While audiences would assume Kathleen, Perry and the rest of their rebel group are villains, Pierce argues that the characters in “The Last of Us” are much more complicated than that.
“The parallel for me is what they did to Mussolini and his mistress after World War II, a sort of lynch mob mentality. Nobody in that crowd felt that what they were doing was wrong and maybe ultimately it was not wrong, but in terms of human on human, it is an incredibly vicious thing to do,” he added. “We need to ask ourselves these questions: What is good? What is evil? Is there any good or sort of evil, or is it all shades of gray? Ultimately, I think that’s what the exploration within the story is…and that’s what I think Neil and Craig [Mazin] want us to wrestle with across the board.”

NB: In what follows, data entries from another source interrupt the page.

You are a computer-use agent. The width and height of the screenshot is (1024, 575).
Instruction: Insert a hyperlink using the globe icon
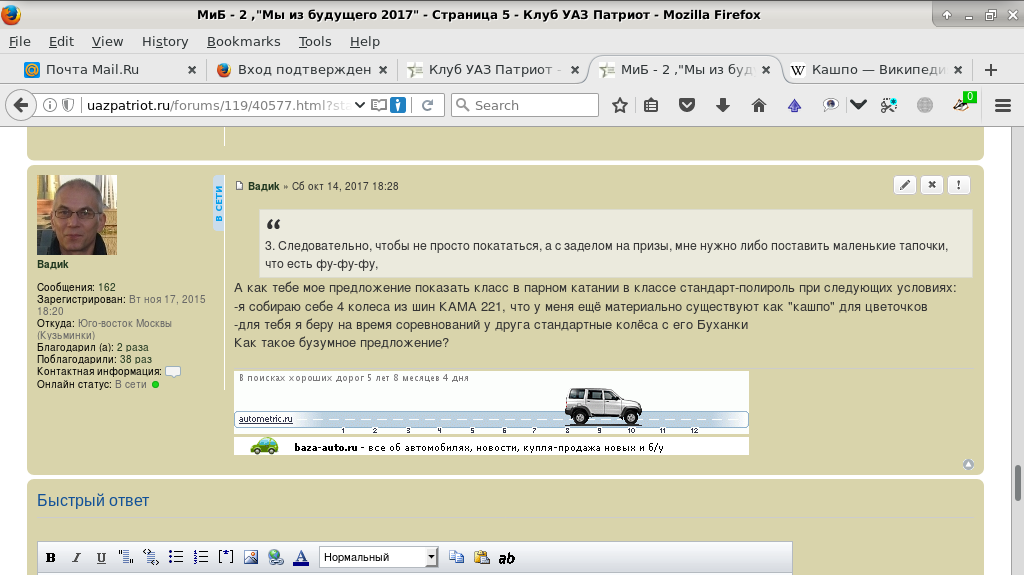pyautogui.click(x=275, y=558)
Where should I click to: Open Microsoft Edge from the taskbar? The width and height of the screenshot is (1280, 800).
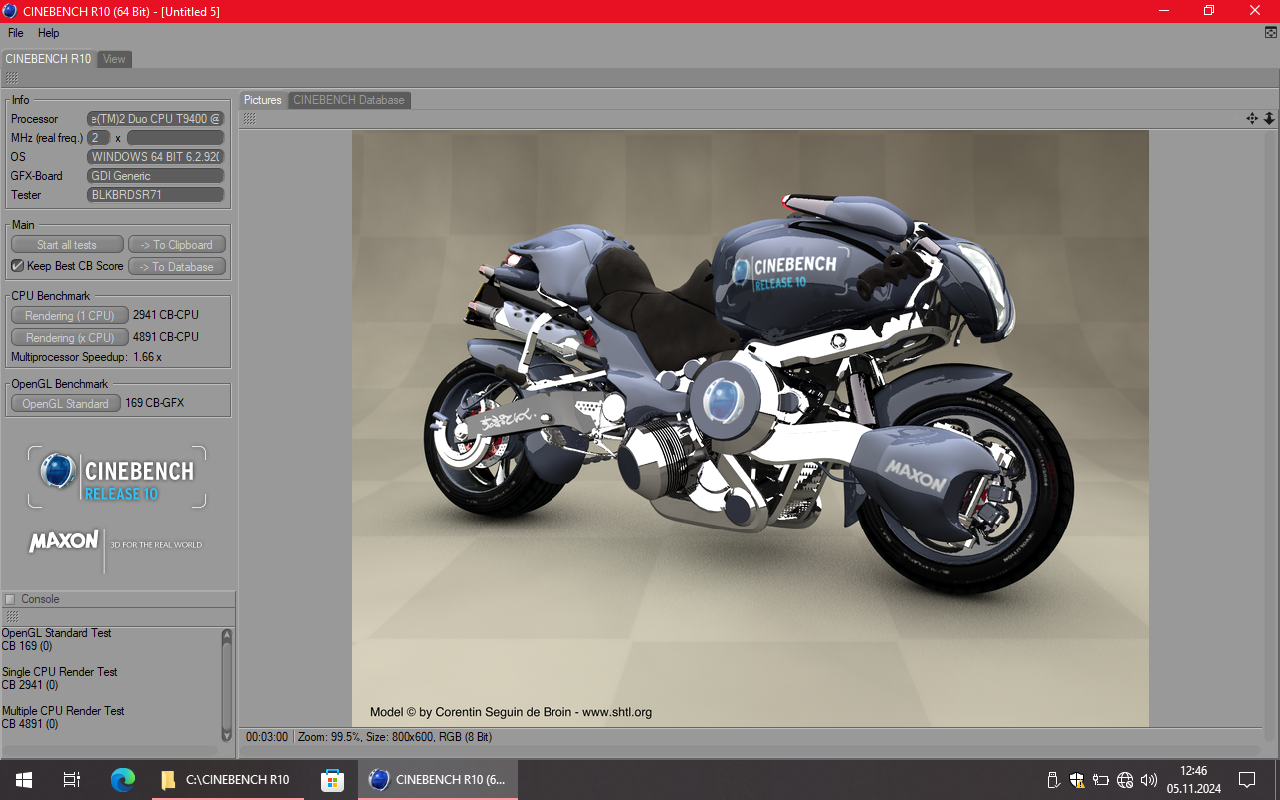coord(122,780)
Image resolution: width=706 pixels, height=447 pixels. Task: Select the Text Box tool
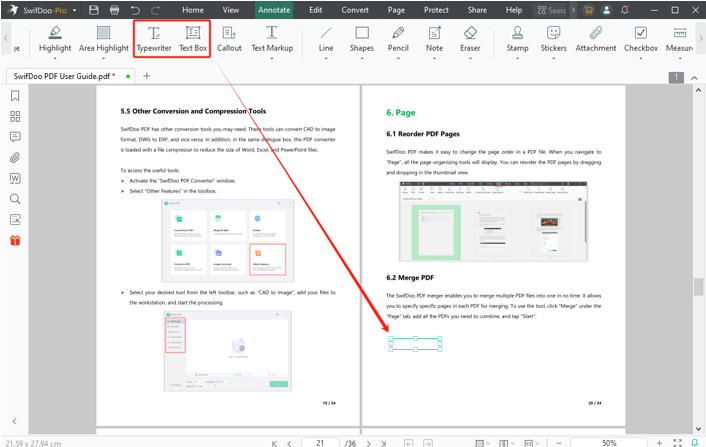coord(192,39)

Ultimately, both Perry and Kathleen fall victim to a horde of infected at the end of episode before the latter can enact her vengeance. Perry goes out fighting after being ripped apart by a gigantic infected character known as a Bloater.
“You could not ask for a better, more heroic ending except that his sacrifice does not serve the woman that he loves. What he does, he does out of love for [Kathleen] and it is an honorable and unselfish act that she chooses not to honor and chooses to pursue her vengeance instead,” he said. “But in terms of Perry and his last chapter, it’s exactly how he would have wanted to die if it’s going happen. Let me do this in service of something greater than myself. So just in terms of the mythology that I had been looking at, in terms of him, it felt perfect.”
The latest episode of “The Last of Us” comes as the post-apocalyptic drama series has received rave reviews from fans and critics alike and seen strong viewership growth since its premiere, earning a second season renewal from HBO.
“To see something that began more than a decade ago echo out into the world and strike all of the chords that you could ever hope to strike as an artist is incredibly, ridiculously gratifying,” Pierce said. “And the idea that 20 million people a week are embracing this experience… it’s everything that I could have hoped that it would end up being.”
“The Last of Us” Episode 5 is available to stream early now on HBO Max. New episodes air on HBO and stream on HBO Max on Sundays at 9 p.m. ET.